JOHANNESBURG (miningweekly.com) – JSE-listed mobile capital equipment distributor Eqstra has, through its Mozambican subsidiary, signed a memorandum of agreement with Minas de Benga Limitada to dispose of all plant and equipment assets used in the provision of mining services during a five-year contract at Minas’ Benga coal mine, in Tete.
This was in light of its anticipation that its headline earnings per share (HEPS) and earnings per share (EPS) for the six months ended December 31, 2015, would drop by at least 20% from the corresponding period in 2014.
The sale of these assets was aligned with Eqstra’s strategy to reduce exposure to the mining industry. Instead of the proposed sale, an impairment of assets and related closure costs would impact discontinued operations HEPS and EPS.
The impairment of assets took place in the context of the excess of mining assets in the international market and subdued mining activity. Eqstra, therefore, anticipated that it would realise below market values on the sale of these assets.
The company was still in the process of concluding the sale of the assets. For this reason, the board deemed it prudent not to announce the specific scale of the anticipated impairments until it has completed examining various options that may limit the scale of the impairments.

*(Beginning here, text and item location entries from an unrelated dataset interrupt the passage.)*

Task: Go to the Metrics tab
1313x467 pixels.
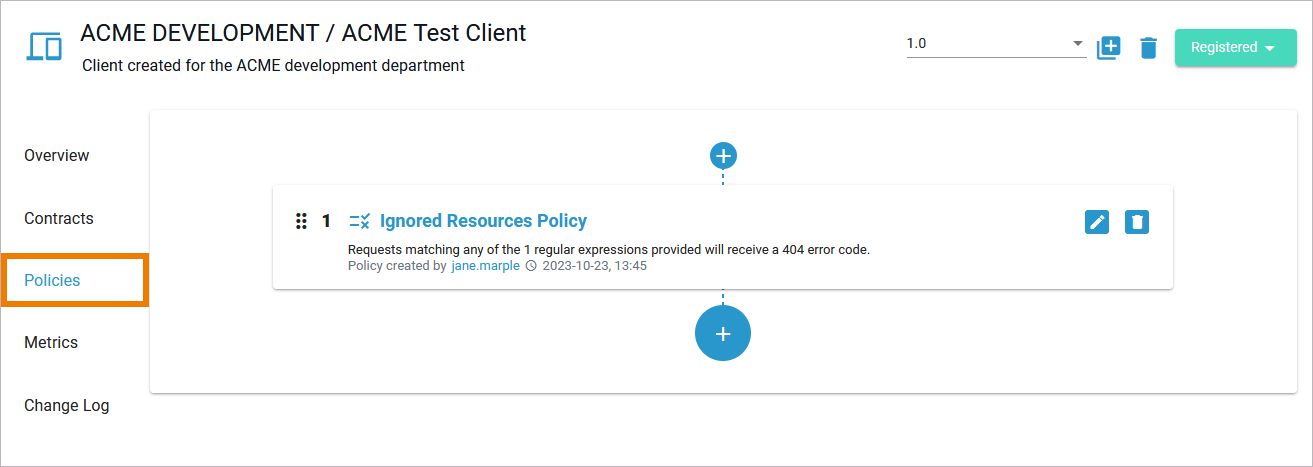Action: (x=51, y=342)
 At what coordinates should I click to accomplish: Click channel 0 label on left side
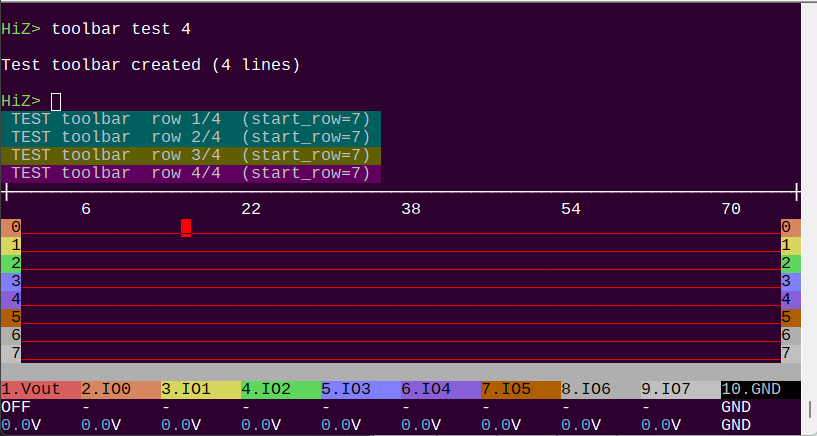[11, 227]
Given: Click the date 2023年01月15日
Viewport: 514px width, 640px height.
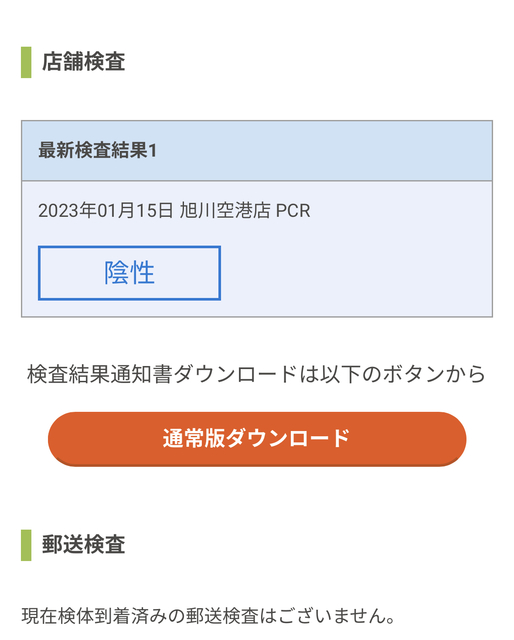Looking at the screenshot, I should click(105, 211).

“There is currently insufficient certainty to enable the group to provide specific guidance on the extent of the impact on HEPS and EPS,” the group said in a statement, adding that it would publish a further trading statement once it had certainty on the terms of the proposed disposal of contract mining assets and discontinuation or disposal of noncore operations.
The group was also in the process of closing or selling other noncore operations. This included the heavy equipment business in the industrial equipment division.